Mae Hicks Curtis Hill
In 1910, a colonel in the Arizona National Guard took his rifle team to a national competition, only to discover they were the only competitors without a state seal. A quick sketch of his idea reached May Hicks, a graduate of Northern Arizona Normal School in 1905 and the fiancée of one of his riflemen. She playfully sewed the Colonel's design depicting a copper star rising from a blue field in front of the setting sun. Her vibrant work became the prototype for the official state flag that still flies in Arizona today. Today, Copper State residents love their state flag, but Hicks' bright colors and simple symbol sparked no shortage of controversy in the early 20th century. The Arizona Gazette claimed it was so flashy that it was “guaranteed to stop a limited number of trains” and visible. From Atlantic City to Puget Sound. ”
clara lovett
Clara Lovett made a name for herself as a distinguished scholar long before she came to NAU. Born in Trieste, Italy, she attended Cambridge University and became a leading authority in the field of modern European history. She taught and researched at universities in New York and Washington, D.C., headed the European Division of the Library of Congress, and lectured at the State Department's Institute of Foreign Affairs. Ms.
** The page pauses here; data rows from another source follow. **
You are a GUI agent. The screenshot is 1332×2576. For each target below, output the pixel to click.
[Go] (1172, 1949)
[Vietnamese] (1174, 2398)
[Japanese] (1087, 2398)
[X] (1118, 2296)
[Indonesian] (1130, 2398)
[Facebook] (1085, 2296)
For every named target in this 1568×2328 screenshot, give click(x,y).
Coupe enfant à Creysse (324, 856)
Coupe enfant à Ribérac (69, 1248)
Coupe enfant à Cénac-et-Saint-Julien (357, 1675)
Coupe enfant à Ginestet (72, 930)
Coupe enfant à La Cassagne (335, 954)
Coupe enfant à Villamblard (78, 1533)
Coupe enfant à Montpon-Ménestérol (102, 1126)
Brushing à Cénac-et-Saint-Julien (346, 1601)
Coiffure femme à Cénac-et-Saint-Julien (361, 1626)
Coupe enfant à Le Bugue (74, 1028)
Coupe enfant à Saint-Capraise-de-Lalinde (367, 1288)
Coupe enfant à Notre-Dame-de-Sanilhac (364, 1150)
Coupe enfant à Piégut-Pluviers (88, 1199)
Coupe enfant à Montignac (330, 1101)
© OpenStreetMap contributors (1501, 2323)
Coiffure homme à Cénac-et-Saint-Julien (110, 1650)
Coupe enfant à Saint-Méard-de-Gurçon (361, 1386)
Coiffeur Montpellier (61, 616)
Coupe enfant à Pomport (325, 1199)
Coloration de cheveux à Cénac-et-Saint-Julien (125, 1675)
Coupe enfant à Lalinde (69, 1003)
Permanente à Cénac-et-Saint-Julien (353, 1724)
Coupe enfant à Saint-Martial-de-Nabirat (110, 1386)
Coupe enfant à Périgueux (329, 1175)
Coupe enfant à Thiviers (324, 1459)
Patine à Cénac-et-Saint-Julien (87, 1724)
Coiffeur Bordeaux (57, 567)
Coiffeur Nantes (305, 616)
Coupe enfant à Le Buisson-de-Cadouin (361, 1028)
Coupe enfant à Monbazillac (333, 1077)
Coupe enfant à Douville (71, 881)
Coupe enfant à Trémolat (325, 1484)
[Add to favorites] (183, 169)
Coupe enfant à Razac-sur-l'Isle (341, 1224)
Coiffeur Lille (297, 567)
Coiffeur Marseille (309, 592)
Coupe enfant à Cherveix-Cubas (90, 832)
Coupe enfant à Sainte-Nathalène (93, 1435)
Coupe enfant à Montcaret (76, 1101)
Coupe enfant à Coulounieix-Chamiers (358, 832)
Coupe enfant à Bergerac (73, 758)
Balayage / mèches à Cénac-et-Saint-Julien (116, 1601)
Lovett said she served as NAU's first female president in 1993 and over the past eight years has worked with rural and indigenous students and adults, including helping launch the university's first major capital campaign. expanded her access to NAU.
doris martin
Doris Martin was 12 years old when the Nazis invaded her hometown of Benzin, Poland. After enduring years of restrictions under German occupation, Martin was deported to Auschwitz and then to the Ludwigsdorf slave labor camp, where he was forced to live on a daily diet of one bowl of watery soup and a piece of stale bread. While living there, he manufactured explosives for the German war effort. . In the aftermath of World War II, she and her husband Ralph immigrated to the United States, and she eventually established a motel in Flagstaff in 1971. At the time, there were only a few Jewish families in her town, so Doris kept her silence about her story. Until one day, her NAU students invited her to speak at Klein Library, and her lifelong career in public speaking began. In 2000, Martin and her husband founded her NAU. Martin Springer Institute To continue to raise awareness about the Holocaust, promoting the values of moral courage, empathy, tolerance, reconciliation and justice.
Natalie Metz
When wide-eyed NAU freshman Natalie Metz first set foot in Flagstaff in 2003, she never imagined that five years later she would meet the love of her life there. Little did I know that my relationship would change the course of Arizona history. In 2012, she married Megan Metz in Washington, the first state to legalize same-sex marriage. But their marriage was not recognized in Arizona, and the couple faced challenges when Megan became seriously ill and diagnosed with Ehlers-Danos syndrome. With the assistance of lawyers, they joined the same-sex marriage case Connolly v. Roche. The case went all the way to federal court, and in 2014 a judge ruled that same-sex marriage is legal in Arizona.